The U.S. Army Corps of Engineers works in water and on land to lay the groundwork for multi-domain operations in 2028.
By Nicholas Boone
This is the first in a series of articles about the U.S. Army Engineer Research and Development Center’s (ERDC) support for multi-domain operations. “The U.S. Army in Multi-Domain Operations 2028” concept proposes a series of solutions for the rapid and continuous integration of all domains of warfare—land, sea, air, space and cyberspace. ERDC and engineer capabilities span the multi-domain operations cycle from competing short of armed conflict, to solving a layered standoff, to returning to competition on more favorable terms. This article contains examples of modernized software currently being used to refine war plans, conduct mission rehearsal and disseminate cross-domain intelligence for multi-domain operations success.
Even before our nation’s formation, the first Continental Congress organized an Army and appointed a chief engineer to assist Gen. George Washington in solving the revolutionary challenges of the time. After partnering with allied nations and delivering success with this inaugural mission, the U.S. Army Corps of Engineers (USACE) broadened its national service and embraced diverse responsibilities, such as managing the nation’s first military academy and engineering institution, developing our country’s defenses, mapping the western frontier, managing federal flood control, providing hydroelectric power and leading natural disaster response missions.
Based on these successes, our nation’s military leaders once again turned to USACE three-quarters of a century ago as they began to consider one of the boldest multi-domain assaults in modern warfare. In planning the D-Day invasions at Normandy, the scale of which was unprecedented, national leaders leaned heavily upon the engineering expertise tucked away at the Corps’ Waterways Experiment Station in Vicksburg, Mississippi—the location of today’s U.S. Army Engineer Research and Development Center (ERDC).
****************************************
• Work instructions:
Please reproduce the article above on the Army Corps of Engineers and multi-domain operations in full, word for word.

• Supplied data:
****************************************
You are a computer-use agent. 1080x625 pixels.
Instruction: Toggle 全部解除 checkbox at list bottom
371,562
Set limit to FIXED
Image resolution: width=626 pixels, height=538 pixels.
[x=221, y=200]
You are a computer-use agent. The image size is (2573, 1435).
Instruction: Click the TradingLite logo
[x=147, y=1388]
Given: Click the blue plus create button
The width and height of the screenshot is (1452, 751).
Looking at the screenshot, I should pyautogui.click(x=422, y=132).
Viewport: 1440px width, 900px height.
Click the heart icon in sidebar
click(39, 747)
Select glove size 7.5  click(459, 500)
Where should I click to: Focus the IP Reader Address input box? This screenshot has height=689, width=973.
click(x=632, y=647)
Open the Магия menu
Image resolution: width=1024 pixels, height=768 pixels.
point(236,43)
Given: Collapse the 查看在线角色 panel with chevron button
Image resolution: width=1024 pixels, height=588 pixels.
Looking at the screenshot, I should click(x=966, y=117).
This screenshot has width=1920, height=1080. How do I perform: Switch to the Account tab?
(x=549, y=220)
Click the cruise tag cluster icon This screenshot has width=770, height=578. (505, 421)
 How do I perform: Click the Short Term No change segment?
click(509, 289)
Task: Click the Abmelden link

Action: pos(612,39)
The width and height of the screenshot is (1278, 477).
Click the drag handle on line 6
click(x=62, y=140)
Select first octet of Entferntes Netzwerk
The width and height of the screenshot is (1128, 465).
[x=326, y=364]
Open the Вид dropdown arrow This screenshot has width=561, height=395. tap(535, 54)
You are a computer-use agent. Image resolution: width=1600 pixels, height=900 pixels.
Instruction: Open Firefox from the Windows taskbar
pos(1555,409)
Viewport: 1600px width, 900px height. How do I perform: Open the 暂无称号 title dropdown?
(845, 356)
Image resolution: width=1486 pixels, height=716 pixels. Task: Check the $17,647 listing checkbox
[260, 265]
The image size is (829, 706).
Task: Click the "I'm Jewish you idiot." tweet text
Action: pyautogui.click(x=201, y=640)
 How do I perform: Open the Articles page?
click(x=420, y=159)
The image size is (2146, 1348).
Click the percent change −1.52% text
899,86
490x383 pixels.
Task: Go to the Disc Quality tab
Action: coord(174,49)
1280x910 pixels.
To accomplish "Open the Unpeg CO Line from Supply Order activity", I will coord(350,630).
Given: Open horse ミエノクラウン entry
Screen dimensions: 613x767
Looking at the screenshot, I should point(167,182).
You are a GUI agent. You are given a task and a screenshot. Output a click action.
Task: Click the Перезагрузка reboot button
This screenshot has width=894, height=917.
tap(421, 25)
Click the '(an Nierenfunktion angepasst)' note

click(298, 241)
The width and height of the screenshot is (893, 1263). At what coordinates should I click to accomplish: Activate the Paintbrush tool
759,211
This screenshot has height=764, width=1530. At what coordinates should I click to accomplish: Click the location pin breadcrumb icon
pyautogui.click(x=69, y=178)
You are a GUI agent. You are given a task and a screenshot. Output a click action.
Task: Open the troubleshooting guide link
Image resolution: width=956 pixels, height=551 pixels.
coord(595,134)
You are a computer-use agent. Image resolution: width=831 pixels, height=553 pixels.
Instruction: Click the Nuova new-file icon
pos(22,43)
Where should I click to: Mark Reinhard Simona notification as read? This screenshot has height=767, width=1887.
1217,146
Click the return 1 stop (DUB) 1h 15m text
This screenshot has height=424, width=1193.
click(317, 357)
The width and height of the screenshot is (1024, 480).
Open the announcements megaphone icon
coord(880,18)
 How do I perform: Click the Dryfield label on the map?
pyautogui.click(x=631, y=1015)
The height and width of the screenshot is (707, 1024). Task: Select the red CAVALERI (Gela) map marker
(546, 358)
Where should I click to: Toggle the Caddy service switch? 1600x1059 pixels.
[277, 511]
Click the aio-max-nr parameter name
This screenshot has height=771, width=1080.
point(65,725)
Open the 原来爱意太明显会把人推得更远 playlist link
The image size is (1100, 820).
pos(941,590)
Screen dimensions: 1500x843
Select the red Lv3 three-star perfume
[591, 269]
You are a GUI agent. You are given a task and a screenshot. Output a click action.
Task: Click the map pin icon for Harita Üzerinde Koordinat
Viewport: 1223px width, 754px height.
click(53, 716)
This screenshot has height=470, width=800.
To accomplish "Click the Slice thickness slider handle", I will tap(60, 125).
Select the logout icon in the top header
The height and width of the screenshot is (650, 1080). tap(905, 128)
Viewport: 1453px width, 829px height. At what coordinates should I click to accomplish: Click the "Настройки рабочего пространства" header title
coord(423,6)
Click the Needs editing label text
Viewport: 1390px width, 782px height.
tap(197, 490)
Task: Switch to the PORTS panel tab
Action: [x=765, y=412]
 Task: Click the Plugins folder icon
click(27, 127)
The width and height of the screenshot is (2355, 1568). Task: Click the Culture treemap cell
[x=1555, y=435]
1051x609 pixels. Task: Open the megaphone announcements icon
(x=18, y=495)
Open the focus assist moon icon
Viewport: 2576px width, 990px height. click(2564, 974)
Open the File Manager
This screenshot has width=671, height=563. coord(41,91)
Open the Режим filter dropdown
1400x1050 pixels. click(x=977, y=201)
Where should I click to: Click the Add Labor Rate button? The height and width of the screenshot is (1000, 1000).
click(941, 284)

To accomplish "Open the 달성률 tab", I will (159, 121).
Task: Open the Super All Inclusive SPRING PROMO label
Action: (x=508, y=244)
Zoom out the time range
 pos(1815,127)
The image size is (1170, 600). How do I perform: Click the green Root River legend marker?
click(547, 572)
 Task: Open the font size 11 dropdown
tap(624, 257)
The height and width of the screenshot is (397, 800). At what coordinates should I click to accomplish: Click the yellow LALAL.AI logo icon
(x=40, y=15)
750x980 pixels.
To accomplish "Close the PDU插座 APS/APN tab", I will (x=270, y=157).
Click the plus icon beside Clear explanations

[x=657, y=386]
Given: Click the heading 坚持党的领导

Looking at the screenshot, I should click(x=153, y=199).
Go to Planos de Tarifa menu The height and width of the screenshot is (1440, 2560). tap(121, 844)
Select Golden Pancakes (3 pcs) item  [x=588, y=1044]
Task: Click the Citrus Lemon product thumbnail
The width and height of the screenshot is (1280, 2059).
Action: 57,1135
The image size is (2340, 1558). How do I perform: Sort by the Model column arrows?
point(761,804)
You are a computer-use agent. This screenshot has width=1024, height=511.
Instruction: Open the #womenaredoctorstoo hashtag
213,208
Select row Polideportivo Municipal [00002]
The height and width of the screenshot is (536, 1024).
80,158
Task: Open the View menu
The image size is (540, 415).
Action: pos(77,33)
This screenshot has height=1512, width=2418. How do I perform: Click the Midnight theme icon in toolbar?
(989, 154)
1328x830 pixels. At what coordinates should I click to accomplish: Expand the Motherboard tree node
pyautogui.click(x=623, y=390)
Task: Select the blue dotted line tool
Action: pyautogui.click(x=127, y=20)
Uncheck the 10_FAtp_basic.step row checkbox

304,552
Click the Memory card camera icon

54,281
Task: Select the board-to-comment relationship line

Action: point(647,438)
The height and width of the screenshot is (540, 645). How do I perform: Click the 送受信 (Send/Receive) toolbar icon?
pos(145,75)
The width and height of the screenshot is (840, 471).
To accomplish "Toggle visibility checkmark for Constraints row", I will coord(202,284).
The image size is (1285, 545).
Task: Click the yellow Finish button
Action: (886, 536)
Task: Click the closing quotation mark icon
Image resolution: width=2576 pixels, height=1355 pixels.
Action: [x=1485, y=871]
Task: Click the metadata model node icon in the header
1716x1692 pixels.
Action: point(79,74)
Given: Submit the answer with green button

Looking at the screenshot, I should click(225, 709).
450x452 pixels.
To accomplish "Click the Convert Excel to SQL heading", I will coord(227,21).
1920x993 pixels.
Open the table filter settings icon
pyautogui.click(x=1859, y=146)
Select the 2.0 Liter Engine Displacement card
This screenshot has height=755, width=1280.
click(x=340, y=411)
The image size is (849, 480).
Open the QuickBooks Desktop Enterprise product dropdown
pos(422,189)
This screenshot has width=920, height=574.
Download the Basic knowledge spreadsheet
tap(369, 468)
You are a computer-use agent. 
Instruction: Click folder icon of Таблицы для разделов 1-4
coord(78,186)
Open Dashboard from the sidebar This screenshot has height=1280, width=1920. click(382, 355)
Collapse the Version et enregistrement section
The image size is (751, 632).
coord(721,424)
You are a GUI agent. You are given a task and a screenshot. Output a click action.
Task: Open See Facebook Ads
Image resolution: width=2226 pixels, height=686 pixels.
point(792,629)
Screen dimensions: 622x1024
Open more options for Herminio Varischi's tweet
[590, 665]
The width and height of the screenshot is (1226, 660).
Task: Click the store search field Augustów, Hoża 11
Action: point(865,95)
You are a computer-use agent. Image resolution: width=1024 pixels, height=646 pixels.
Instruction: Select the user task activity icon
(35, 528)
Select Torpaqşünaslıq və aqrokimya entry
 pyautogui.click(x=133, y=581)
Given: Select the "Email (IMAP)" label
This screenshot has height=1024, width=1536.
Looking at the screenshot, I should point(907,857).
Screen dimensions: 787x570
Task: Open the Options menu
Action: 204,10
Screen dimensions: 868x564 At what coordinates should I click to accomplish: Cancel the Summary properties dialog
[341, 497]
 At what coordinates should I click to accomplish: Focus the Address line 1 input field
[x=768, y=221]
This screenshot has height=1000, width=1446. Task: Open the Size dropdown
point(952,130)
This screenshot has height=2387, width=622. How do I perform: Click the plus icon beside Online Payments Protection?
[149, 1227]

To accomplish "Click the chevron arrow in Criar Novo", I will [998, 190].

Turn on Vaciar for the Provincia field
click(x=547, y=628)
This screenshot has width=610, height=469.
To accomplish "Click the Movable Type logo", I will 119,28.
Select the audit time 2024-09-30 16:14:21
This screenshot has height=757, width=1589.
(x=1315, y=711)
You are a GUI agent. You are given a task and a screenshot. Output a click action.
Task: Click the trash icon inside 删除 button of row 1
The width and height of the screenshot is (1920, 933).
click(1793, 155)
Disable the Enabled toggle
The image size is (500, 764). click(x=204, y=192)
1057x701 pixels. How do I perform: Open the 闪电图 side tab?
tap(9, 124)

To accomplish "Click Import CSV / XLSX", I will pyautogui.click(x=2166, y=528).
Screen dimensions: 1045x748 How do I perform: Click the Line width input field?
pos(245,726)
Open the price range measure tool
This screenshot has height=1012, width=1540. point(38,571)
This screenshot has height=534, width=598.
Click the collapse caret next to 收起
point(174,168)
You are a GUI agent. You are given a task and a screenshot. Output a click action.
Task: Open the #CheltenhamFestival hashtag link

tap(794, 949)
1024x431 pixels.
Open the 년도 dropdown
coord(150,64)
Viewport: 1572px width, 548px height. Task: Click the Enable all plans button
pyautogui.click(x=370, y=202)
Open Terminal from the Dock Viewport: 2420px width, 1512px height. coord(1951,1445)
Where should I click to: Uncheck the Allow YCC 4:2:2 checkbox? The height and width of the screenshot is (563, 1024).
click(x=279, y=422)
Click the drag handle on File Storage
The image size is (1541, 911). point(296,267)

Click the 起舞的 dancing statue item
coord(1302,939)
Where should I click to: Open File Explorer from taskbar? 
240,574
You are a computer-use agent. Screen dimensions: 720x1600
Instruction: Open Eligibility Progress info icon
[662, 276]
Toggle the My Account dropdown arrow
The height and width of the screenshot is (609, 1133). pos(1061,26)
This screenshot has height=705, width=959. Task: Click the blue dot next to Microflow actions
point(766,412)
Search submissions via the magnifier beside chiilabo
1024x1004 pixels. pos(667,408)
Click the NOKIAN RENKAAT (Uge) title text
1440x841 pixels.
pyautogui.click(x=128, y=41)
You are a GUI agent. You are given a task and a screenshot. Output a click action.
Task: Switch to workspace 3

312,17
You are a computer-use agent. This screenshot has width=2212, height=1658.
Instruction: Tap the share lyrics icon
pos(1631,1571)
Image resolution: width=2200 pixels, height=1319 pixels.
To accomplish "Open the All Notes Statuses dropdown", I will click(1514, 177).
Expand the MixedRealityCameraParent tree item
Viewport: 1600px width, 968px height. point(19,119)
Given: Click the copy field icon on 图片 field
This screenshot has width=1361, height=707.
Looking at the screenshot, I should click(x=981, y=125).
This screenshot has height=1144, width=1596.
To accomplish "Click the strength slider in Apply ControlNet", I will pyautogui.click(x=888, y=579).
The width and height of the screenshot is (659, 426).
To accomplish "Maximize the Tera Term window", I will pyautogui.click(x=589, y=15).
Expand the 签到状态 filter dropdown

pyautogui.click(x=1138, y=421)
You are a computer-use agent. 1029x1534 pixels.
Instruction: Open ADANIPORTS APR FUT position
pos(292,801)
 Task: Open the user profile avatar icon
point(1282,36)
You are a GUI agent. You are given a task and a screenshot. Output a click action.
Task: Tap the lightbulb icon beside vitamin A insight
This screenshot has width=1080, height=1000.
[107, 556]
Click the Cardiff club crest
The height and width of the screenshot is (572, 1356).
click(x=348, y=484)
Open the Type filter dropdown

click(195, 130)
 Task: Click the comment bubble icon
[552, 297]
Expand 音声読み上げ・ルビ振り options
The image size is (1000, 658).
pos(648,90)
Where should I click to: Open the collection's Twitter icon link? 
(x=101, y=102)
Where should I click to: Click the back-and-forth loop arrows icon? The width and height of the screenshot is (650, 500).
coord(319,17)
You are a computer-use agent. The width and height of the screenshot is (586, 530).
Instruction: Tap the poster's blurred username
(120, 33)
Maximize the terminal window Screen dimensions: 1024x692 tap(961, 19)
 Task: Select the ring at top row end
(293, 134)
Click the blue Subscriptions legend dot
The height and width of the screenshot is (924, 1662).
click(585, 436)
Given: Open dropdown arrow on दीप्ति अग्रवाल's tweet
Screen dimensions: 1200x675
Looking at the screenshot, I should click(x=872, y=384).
****************************************
• Result of the task:
The U.S. Army Corps of Engineers works in water and on land to lay the groundwork for multi-domain operations in 2028.
By Nicholas Boone
This is the first in a series of articles about the U.S. Army Engineer Research and Development Center’s (ERDC) support for multi-domain operations. “The U.S. Army in Multi-Domain Operations 2028” concept proposes a series of solutions for the rapid and continuous integration of all domains of warfare—land, sea, air, space and cyberspace. ERDC and engineer capabilities span the multi-domain operations cycle from competing short of armed conflict, to solving a layered standoff, to returning to competition on more favorable terms. This article contains examples of modernized software currently being used to refine war plans, conduct mission rehearsal and disseminate cross-domain intelligence for multi-domain operations success.
Even before our nation’s formation, the first Continental Congress organized an Army and appointed a chief engineer to assist Gen. George Washington in solving the revolutionary challenges of the time. After partnering with allied nations and delivering success with this inaugural mission, the U.S. Army Corps of Engineers (USACE) broadened its national service and embraced diverse responsibilities, such as managing the nation’s first military academy and engineering institution, developing our country’s defenses, mapping the western frontier, managing federal flood control, providing hydroelectric power and leading natural disaster response missions.
Based on these successes, our nation’s military leaders once again turned to USACE three-quarters of a century ago as they began to consider one of the boldest multi-domain assaults in modern warfare. In planning the D-Day invasions at Normandy, the scale of which was unprecedented, national leaders leaned heavily upon the engineering expertise tucked away at the Corps’ Waterways Experiment Station in Vicksburg, Mississippi—the location of today’s U.S. Army Engineer Research and Development Center (ERDC).